=== Section Start ===

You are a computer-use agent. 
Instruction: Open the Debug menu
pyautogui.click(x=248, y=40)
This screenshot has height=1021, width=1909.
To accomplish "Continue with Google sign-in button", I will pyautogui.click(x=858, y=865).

=== Section End ===
=== Section Start ===

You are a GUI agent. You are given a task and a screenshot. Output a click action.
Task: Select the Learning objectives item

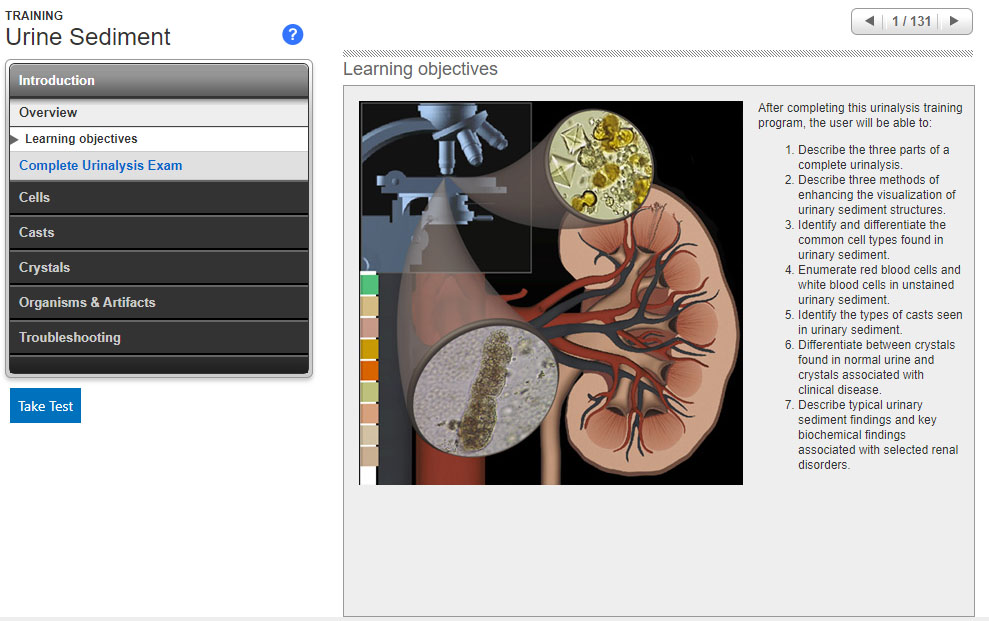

=== Section End ===

What you give back should be only the lines of the records above, starting at the line with "You are a GUI" and ending at the line with "Task: Select the Learning objectives item", restated word for word.

* [EXERCISE ANSWER]
You are a GUI agent. You are given a task and a screenshot. Output a click action.
Task: Select the Learning objectives item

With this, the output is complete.